Gli operai lottavano perché la fabbrica avesse un futuro, ma in quel futuro c’erano anche le cause della loro morte. All’inizio non lo sapevano, poi stentavano a crederci, anche perché era scomodo e senza alternative, e alla fine è arrivata la deindustrializzazione che ha chiuso le fabbriche e lasciati gli operai condannati a morte, uno dopo l’altro, lentamente senza nessun colpevole.
Quegli operai però hanno lasciato una speranza: i loro figli. Figli che sanno com’era la realtà di quei tempi e che, molto meglio di loro la sanno raccontare. Come questa, di Stefano.
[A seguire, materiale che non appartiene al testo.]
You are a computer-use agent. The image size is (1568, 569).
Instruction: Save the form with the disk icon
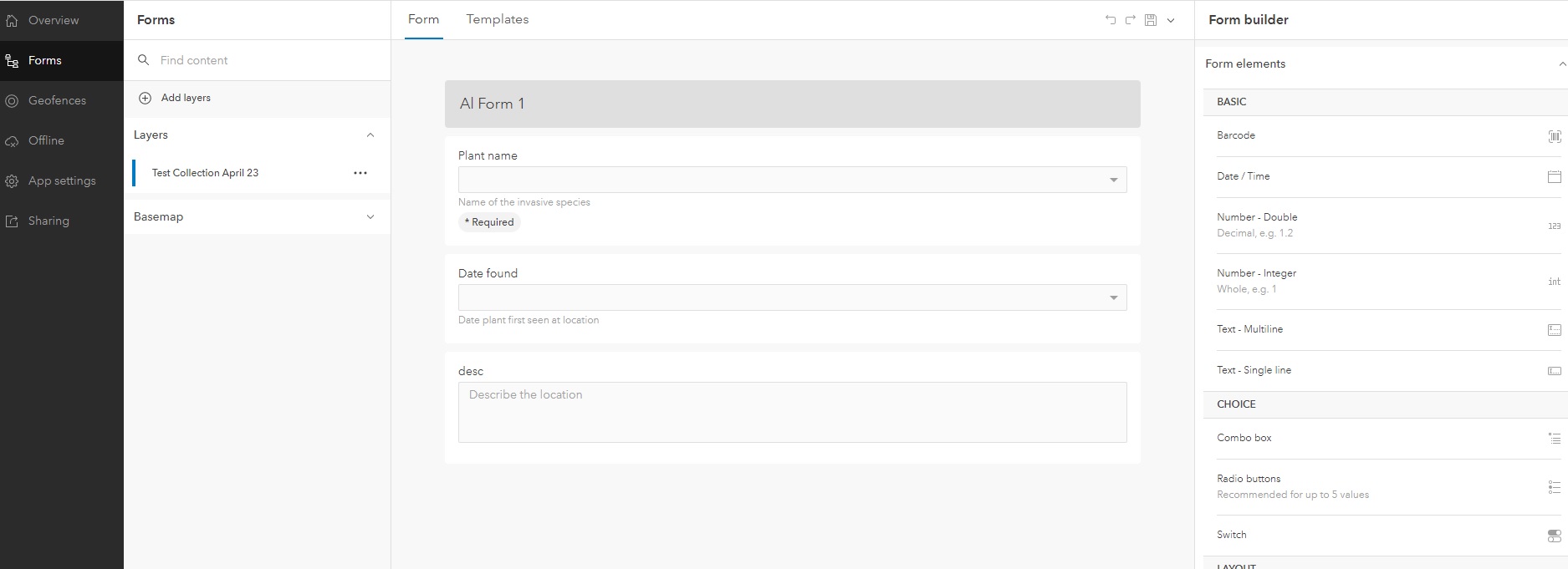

AI COMPAGNI CON CUI HO LAVORATO PER QUASI UNA VITA:
QUESTA NOTTE VI HO SOGNATO TUTTI
SPLENDIDAMENTE VIVI
RITORNAMMO A RIVEDERE
TUTTI GLI ORRORI DI QUEL REPARTO RIDENDO
NON SONO RIUSCITI AD AMMAZZARCI
SIAMO ANCORA TUTTI VIVI
NUOVI COME FOSSIMO RISUSCITATI
NON PIU’ CONTAMINATI DALLA SPORCA MORTE. *
*Luigi Di Ruscio, Poesie operaie, Ediesse, Roma 2007
Grazie Stefano.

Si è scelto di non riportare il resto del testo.